== PROMPT ==
Find the line holding "test (106, 6)" in the entries below. Give it again exactly, along with every line after it up to and including the line holding "[ΠΡΟΚΗΡΥΞΗ ΔΙΑΓΩΝΙΣΜΟΥ ΤΗΣ".

[Dataset entries]
===============

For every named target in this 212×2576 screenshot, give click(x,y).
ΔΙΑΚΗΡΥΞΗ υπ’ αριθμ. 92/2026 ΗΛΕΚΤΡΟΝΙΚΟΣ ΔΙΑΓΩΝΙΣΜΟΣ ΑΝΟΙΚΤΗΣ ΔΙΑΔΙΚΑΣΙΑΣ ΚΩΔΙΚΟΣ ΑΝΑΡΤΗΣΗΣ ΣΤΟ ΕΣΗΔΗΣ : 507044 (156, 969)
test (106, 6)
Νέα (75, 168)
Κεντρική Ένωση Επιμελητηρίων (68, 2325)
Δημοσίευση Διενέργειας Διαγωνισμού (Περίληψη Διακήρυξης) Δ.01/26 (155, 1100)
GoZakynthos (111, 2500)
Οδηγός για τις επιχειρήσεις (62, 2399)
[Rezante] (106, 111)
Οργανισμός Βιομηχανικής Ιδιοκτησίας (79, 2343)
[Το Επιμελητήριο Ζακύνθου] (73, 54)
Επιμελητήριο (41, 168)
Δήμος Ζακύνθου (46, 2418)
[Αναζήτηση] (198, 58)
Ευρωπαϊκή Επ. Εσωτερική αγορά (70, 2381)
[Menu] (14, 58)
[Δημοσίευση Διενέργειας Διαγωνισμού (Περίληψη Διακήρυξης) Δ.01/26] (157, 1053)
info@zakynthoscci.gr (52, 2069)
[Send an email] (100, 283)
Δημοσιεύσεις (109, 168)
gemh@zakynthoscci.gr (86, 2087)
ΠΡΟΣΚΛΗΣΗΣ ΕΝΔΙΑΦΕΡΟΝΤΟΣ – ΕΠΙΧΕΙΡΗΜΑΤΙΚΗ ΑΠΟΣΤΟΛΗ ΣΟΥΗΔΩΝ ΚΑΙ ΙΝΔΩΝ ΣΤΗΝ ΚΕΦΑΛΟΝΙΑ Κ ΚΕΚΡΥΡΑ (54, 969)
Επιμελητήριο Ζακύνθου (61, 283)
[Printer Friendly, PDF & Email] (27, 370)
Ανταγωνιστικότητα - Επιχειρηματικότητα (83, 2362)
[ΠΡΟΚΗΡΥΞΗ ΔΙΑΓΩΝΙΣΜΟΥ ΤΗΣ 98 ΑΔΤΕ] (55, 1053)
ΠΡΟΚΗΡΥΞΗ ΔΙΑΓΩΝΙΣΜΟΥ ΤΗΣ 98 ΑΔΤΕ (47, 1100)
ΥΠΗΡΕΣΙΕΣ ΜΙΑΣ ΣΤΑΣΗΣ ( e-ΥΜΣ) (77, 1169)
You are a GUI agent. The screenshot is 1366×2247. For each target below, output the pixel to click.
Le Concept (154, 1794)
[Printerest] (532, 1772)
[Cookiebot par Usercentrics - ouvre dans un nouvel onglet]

===============

== ANSWER AREA ==
test (106, 6)
Νέα (75, 168)
Κεντρική Ένωση Επιμελητηρίων (68, 2325)
Δημοσίευση Διενέργειας Διαγωνισμού (Περίληψη Διακήρυξης) Δ.01/26 (155, 1100)
GoZakynthos (111, 2500)
Οδηγός για τις επιχειρήσεις (62, 2399)
[Rezante] (106, 111)
Οργανισμός Βιομηχανικής Ιδιοκτησίας (79, 2343)
[Το Επιμελητήριο Ζακύνθου] (73, 54)
Επιμελητήριο (41, 168)
Δήμος Ζακύνθου (46, 2418)
[Αναζήτηση] (198, 58)
Ευρωπαϊκή Επ. Εσωτερική αγορά (70, 2381)
[Menu] (14, 58)
[Δημοσίευση Διενέργειας Διαγωνισμού (Περίληψη Διακήρυξης) Δ.01/26] (157, 1053)
info@zakynthoscci.gr (52, 2069)
[Send an email] (100, 283)
Δημοσιεύσεις (109, 168)
gemh@zakynthoscci.gr (86, 2087)
ΠΡΟΣΚΛΗΣΗΣ ΕΝΔΙΑΦΕΡΟΝΤΟΣ – ΕΠΙΧΕΙΡΗΜΑΤΙΚΗ ΑΠΟΣΤΟΛΗ ΣΟΥΗΔΩΝ ΚΑΙ ΙΝΔΩΝ ΣΤΗΝ ΚΕΦΑΛΟΝΙΑ Κ ΚΕΚΡΥΡΑ (54, 969)
Επιμελητήριο Ζακύνθου (61, 283)
[Printer Friendly, PDF & Email] (27, 370)
Ανταγωνιστικότητα - Επιχειρηματικότητα (83, 2362)
[ΠΡΟΚΗΡΥΞΗ ΔΙΑΓΩΝΙΣΜΟΥ ΤΗΣ 98 ΑΔΤΕ] (55, 1053)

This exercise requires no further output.